The writer has the last laugh; even if (as in my case) he is funny at his own expense and self-abnegating, his is still the governing point of view. He is the one who selects details and suppresses others, and he is the one who holds himself up for admiration as fiercely honest and, say, admirably sexual. For if there is a relationship between the writer and the subject, there is also a constantly shifting and growing rapport between writer and reader. There is a whole German literary school of criticism called reader-response theory, founded by Wolfgang Iser, in which the writer constructs an implied reader. Some writers pretend to be indifferent to the reception of their work, but I am constantly modelling in my mind an effigy of the reader—based on how readings go over, what real critics or Amazon readers say. Sometimes it’s obvious that certain readers are hostile or uncomprehending and they can be ignored, but most call for some response, especially in matters of clarity. For instance, at the end of Jack Holmes and His Friend*, some very clever readers have imagined that it’s the straight friend who’s become infected with AIDS—which never occurred to me. I keep trying to find the passage that misled them in order to eliminate it.

            In Inside a Pearl: My Years in Paris*, I think I managed to alienate all my English writer friends, which seems a pity. Part of the problem is that admiring verbal portraits are dull; they must be a little bit shocking or scandalous to open the reader’s eyes and leap off the page. Kindness and generosity are usually soporific.
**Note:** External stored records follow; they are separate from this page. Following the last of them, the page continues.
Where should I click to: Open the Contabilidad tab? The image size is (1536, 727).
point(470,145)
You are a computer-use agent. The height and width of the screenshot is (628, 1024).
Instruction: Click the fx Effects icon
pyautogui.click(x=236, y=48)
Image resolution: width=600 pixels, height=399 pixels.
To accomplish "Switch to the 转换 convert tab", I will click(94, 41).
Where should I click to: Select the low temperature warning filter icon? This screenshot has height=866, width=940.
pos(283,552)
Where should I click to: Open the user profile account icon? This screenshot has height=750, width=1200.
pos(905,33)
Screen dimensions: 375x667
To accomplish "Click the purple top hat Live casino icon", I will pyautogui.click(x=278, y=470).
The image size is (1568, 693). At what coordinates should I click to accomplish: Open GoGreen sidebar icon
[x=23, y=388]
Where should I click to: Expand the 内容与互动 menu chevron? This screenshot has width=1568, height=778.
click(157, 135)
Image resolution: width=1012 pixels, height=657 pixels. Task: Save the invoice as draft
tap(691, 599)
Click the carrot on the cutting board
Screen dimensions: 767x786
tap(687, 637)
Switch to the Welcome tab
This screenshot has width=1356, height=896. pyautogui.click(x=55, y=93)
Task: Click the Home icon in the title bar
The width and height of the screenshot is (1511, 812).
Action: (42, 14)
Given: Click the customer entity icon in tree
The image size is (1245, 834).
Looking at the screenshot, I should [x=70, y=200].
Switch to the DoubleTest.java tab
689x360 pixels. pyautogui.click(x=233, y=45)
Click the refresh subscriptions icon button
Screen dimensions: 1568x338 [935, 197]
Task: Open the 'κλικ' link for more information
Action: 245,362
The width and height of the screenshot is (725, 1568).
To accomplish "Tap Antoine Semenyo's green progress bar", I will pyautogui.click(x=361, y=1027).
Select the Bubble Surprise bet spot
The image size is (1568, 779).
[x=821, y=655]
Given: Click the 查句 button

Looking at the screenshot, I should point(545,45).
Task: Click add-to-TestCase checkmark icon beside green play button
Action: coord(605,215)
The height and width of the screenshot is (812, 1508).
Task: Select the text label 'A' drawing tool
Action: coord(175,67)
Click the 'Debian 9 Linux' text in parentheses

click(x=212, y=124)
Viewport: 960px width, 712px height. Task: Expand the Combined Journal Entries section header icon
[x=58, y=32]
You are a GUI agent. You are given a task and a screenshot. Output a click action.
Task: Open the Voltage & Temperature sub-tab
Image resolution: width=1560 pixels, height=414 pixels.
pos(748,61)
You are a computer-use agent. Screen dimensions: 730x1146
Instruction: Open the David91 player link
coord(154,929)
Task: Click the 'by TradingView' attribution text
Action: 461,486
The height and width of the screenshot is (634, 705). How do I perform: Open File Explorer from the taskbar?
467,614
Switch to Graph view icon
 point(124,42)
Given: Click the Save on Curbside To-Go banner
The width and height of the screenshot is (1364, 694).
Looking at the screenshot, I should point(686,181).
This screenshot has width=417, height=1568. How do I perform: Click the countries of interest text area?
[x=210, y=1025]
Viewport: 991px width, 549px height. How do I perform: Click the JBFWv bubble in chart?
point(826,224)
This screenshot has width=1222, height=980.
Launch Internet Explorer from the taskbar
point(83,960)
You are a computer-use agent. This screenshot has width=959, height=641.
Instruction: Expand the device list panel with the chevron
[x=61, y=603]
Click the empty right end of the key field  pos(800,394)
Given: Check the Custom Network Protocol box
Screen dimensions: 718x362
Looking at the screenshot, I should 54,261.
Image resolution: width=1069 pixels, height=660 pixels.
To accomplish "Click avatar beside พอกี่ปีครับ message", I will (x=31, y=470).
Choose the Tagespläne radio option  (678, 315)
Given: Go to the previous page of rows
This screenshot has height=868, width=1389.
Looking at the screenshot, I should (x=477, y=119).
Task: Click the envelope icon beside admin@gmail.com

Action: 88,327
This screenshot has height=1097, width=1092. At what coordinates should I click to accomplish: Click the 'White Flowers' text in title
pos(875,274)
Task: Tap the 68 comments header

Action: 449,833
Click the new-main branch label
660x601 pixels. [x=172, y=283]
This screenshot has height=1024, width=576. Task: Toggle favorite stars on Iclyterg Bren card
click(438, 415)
            Could it be that prose is dull if it loses its bite? It could be an artifact of vivid style that it’s always nuanced and aggressive. Or it could be that our innate nastiness always comes out on the page. Then again I’ve been praised for being compassionate as often as I’ve been damned for being “critical,” as southerners say.

            Sex and literature. Once I was being banged so noisily for so long that the landlady, who lived downstairs, came up at three A.M. to complain. My resourceful roommate said I was piling books. The next day I sent the landlady a bouquet with a note that said, “Sorry for the noise, you’ll be pleased to know Books has moved on.”


* In this essay White mentions three of his published books: his first novel, Forgetting Elena (1973); his tenth novel, Jack Holmes and His Friend (2012); and, a memoir, Inside a Pearl: My Years in Paris (2014).